WHAT IS BEING ASKED » Could you output each record below exactly as it stands and leave the pictures out?

□ □ □ □ □

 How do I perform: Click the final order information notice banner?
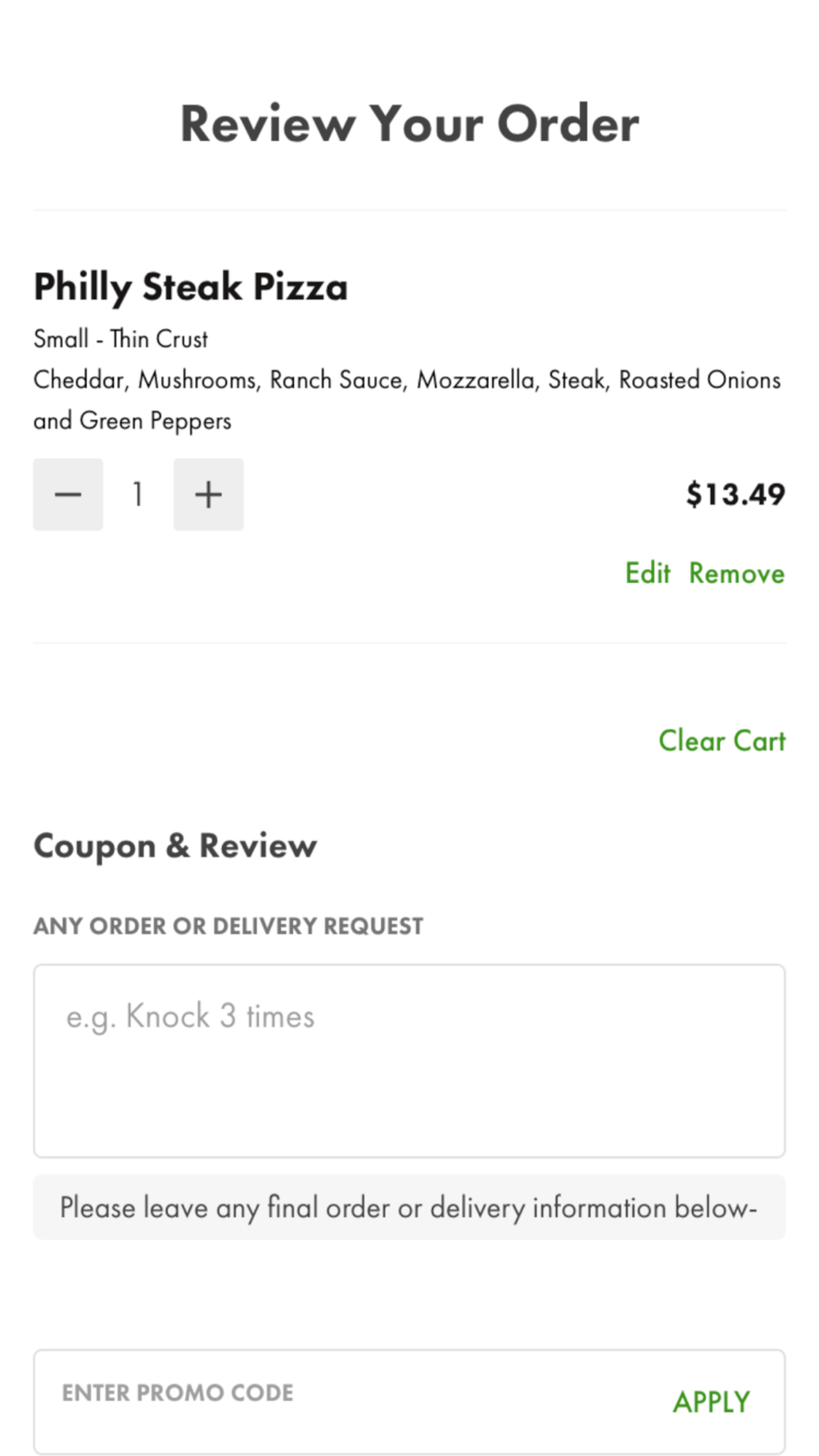[410, 1207]
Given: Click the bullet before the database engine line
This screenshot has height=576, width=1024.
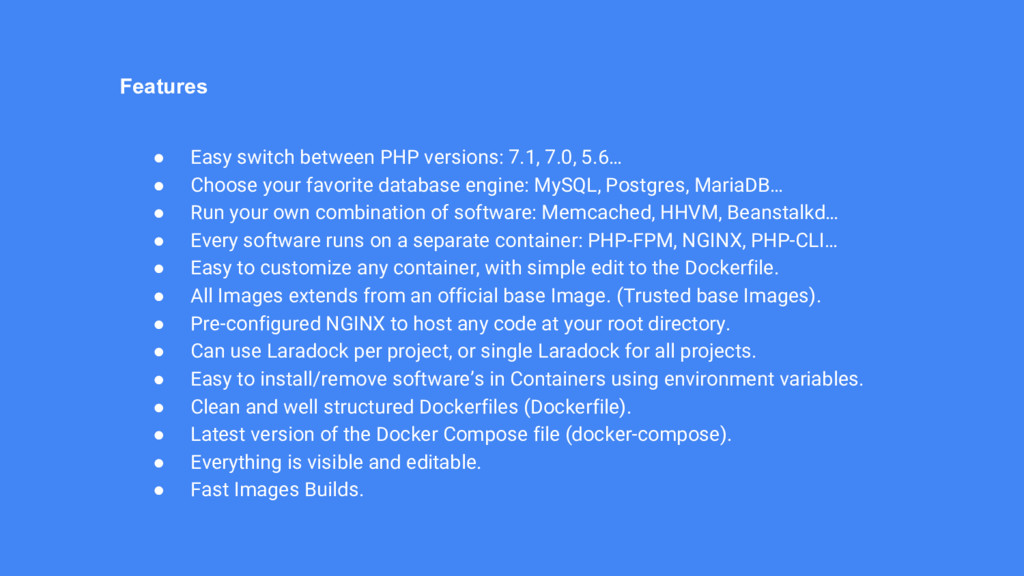Looking at the screenshot, I should coord(159,185).
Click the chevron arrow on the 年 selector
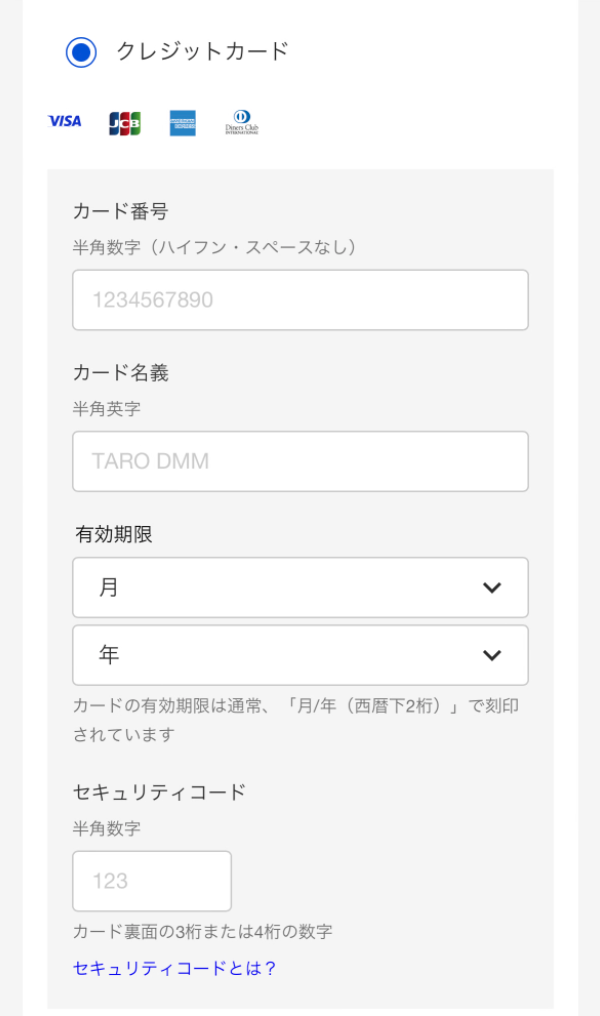This screenshot has width=600, height=1016. (491, 655)
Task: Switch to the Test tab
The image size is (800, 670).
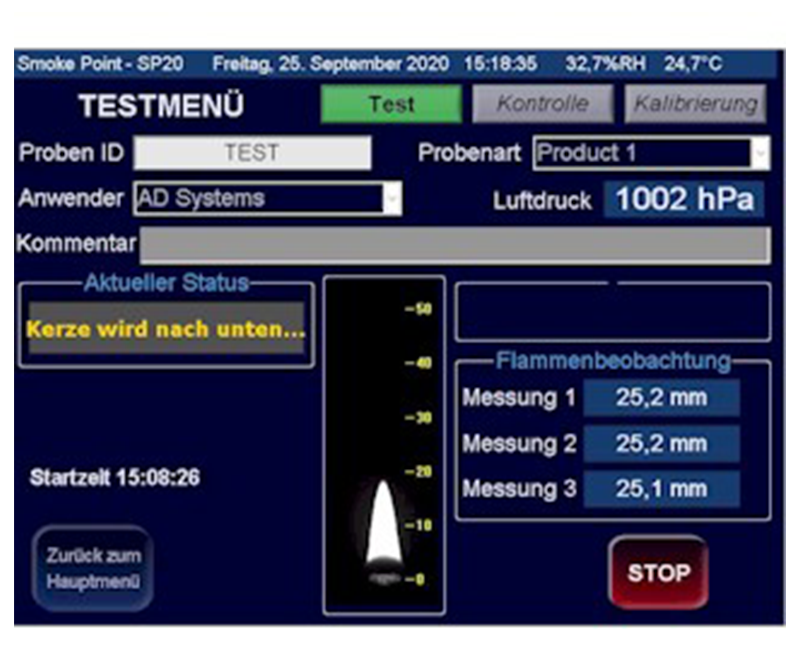Action: click(x=391, y=104)
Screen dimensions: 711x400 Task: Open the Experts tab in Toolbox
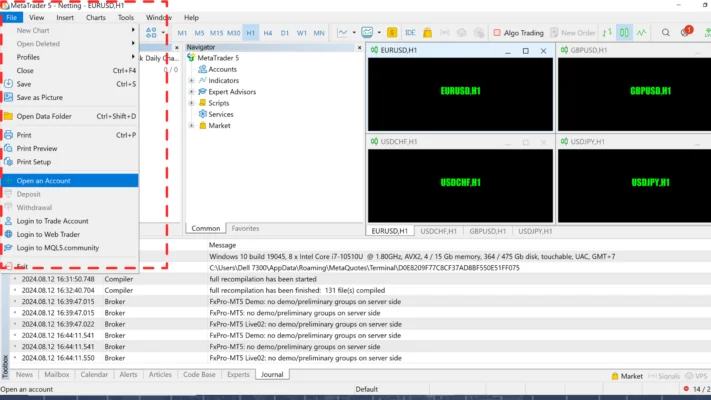(x=238, y=374)
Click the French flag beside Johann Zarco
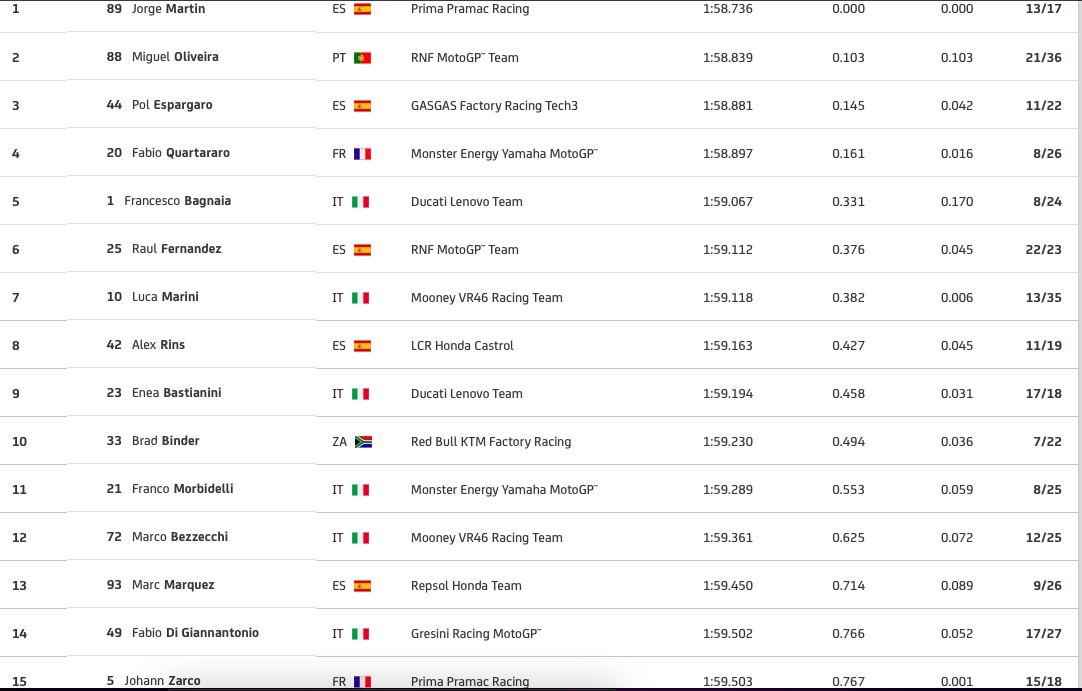The width and height of the screenshot is (1082, 691). pos(362,682)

□ □ □ □ □

SOLUTION FOR THIS EXERCISE »
 How do I perform: Click the final order information notice banner?
[410, 1207]
Given: Click the bullet before the database engine line
This screenshot has height=576, width=1024.
Looking at the screenshot, I should coord(159,185).
Click the chevron arrow on the 年 selector
This screenshot has width=600, height=1016. (491, 655)
Task: Switch to the Test tab
The image size is (800, 670).
Action: click(x=391, y=104)
Screen dimensions: 711x400 Task: Open the Experts tab in Toolbox
(x=238, y=374)
Click the French flag beside Johann Zarco
The width and height of the screenshot is (1082, 691). pos(362,682)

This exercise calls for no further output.